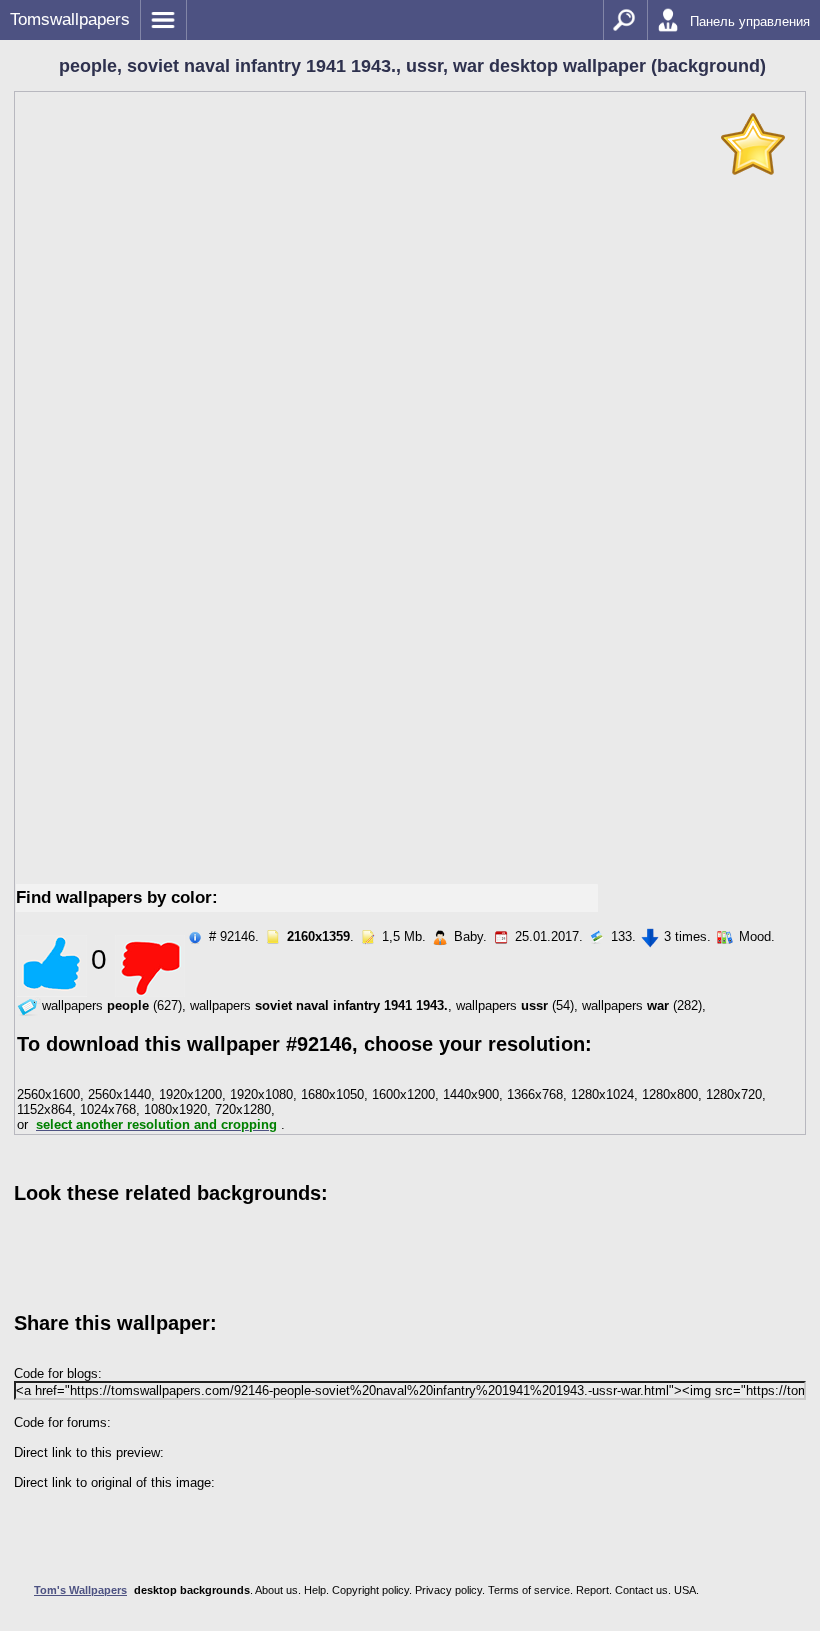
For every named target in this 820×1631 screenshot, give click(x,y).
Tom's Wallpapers (80, 1590)
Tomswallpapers (70, 19)
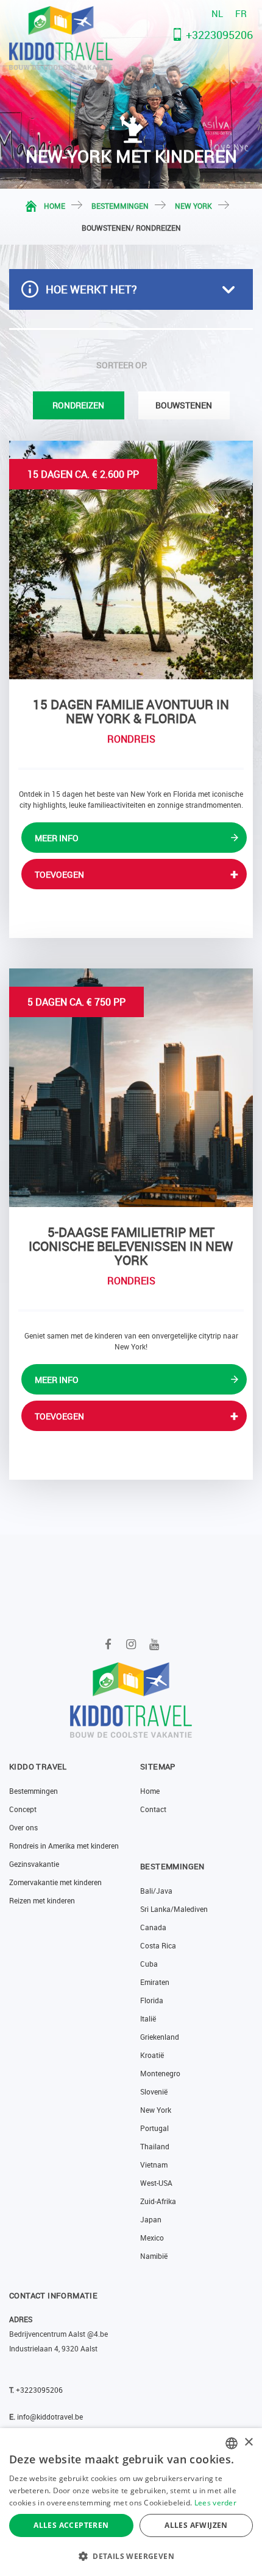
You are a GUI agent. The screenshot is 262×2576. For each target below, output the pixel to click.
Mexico (152, 2237)
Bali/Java (156, 1890)
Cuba (149, 1964)
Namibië (154, 2256)
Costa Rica (158, 1945)
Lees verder (215, 2502)
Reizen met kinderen (42, 1900)
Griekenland (159, 2037)
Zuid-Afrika (158, 2201)
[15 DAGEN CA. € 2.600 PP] (131, 559)
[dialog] (131, 2502)
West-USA (156, 2183)
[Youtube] (154, 1644)
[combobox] (231, 2443)
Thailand (154, 2146)
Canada (153, 1927)
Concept (23, 1809)
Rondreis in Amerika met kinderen (64, 1845)
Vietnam (154, 2164)
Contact (153, 1809)
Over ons (23, 1827)
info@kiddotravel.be (50, 2416)
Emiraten (154, 1982)
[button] (131, 2556)
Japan (150, 2219)
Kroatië (152, 2055)
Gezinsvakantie (34, 1864)
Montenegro (160, 2073)
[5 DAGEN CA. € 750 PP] (131, 1086)
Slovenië (154, 2091)
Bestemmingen (120, 206)
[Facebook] (108, 1644)
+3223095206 (219, 34)
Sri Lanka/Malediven (174, 1909)
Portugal (154, 2128)
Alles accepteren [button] (71, 2525)
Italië (148, 2018)
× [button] (248, 2442)
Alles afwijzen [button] (196, 2525)
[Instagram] (131, 1644)
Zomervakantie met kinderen (55, 1882)
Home (54, 206)
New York (193, 206)
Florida (151, 2000)
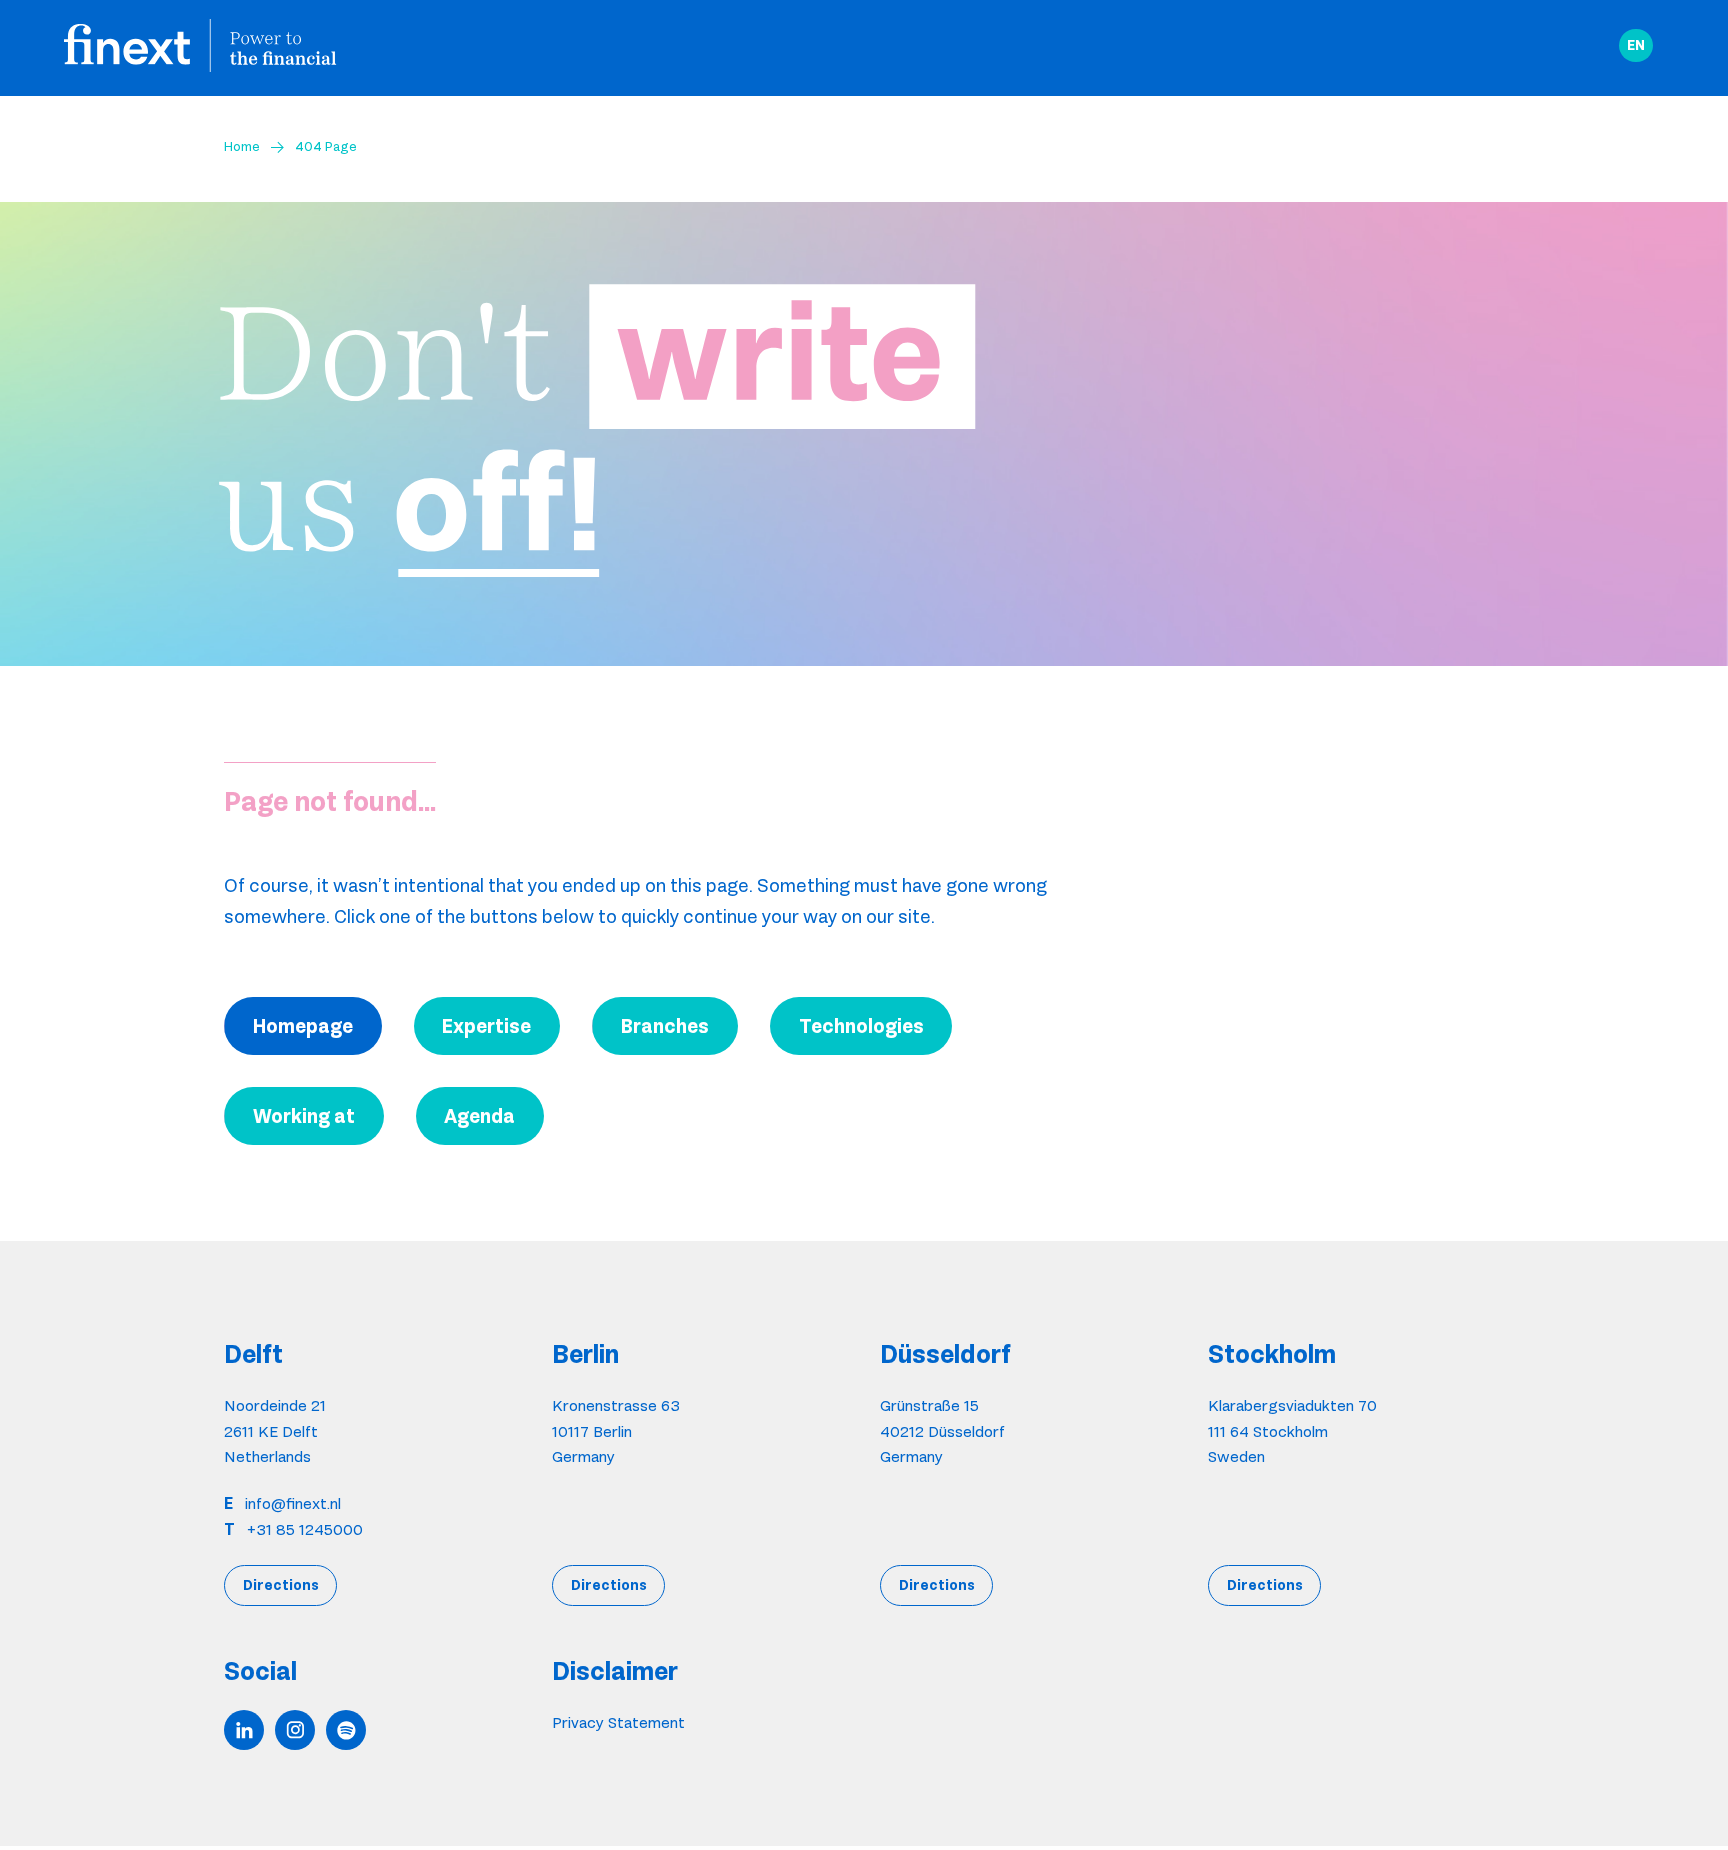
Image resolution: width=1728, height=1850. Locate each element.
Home (242, 146)
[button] (1636, 46)
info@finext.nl (293, 1503)
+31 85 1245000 (305, 1529)
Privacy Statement (618, 1722)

• • • • • • •

Omit the pictures and output all remaining material exactly.

> **SOLVED PROBLEM**
For every named target in this 820×1631 screenshot, give click(x,y).
Tom's Wallpapers (80, 1590)
Tomswallpapers (70, 19)
You are a GUI agent. The screenshot is 262×2576. For each target below, output the pixel to click.
Mexico (152, 2237)
Bali/Java (156, 1890)
Cuba (149, 1964)
Namibië (154, 2256)
Costa Rica (158, 1945)
Lees verder (215, 2502)
Reizen met kinderen (42, 1900)
Griekenland (159, 2037)
Zuid-Afrika (158, 2201)
[15 DAGEN CA. € 2.600 PP] (131, 559)
[dialog] (131, 2502)
West-USA (156, 2183)
[Youtube] (154, 1644)
[combobox] (231, 2443)
Thailand (154, 2146)
Canada (153, 1927)
Concept (23, 1809)
Rondreis in Amerika met kinderen (64, 1845)
Vietnam (154, 2164)
Contact (153, 1809)
Over ons (23, 1827)
info@kiddotravel.be (50, 2416)
Emiraten (154, 1982)
[button] (131, 2556)
Japan (150, 2219)
Kroatië (152, 2055)
Gezinsvakantie (34, 1864)
Montenegro (160, 2073)
[5 DAGEN CA. € 750 PP] (131, 1086)
Slovenië (154, 2091)
Bestemmingen (120, 206)
[Facebook] (108, 1644)
+3223095206 (219, 34)
Sri Lanka/Malediven (174, 1909)
Portugal (154, 2128)
Alles accepteren [button] (71, 2525)
Italië (148, 2018)
× [button] (248, 2442)
Alles afwijzen [button] (196, 2525)
[Instagram] (131, 1644)
Zomervakantie met kinderen (55, 1882)
Home (54, 206)
New York (193, 206)
Florida (151, 2000)
Image resolution: width=1728, height=1850. Locate each element.
Home (242, 146)
[button] (1636, 46)
info@finext.nl (293, 1503)
+31 85 1245000 (305, 1529)
Privacy Statement (618, 1722)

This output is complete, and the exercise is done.